Analysts expect continued pressure at Gap

Analysts expect continued pressure at Gap

Analysts expect continued pressure at Gap Inc's namesake brand, after the US retail giant reported its fifth consecutive month of comparable store sales declines.

The San Francisco-based retailer said comparable store sales fell 2% during the four weeks to 29 August, weighed down by an 8% fall at Gap and an 11% decline at Banana Republic.

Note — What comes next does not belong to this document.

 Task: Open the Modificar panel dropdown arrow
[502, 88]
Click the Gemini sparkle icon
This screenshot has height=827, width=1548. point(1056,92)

Old Navy, however, recorded growth of 6%.

Net sales declined 3% to $1.20bn from $1.23bn a year ago.

The group said this year's later Labor Day holiday offset the benefit from the shift of tax-free holidays in a number of states from July last year to August this year.

“We’re pleased that Old Navy delivered another strong month of positive comps driven by a healthy back-to-school business, as we remain focused on improving product performance across our portfolio,” said CFO Sabrina Simmons.

FBR & Co analyst Susan Anderson said comparable store sales were below expectations. Of Gap's namesake brand's performance, she said: “We see potential for slight improvement in September with Labor Day, but we expect continued pressure.”

But, she noted: “We think that risk of Old Navy performance declines outweighs the potential for a Gap turnaround near term, particularly with tougher Old Navy compares and markdown risk with increased inventories."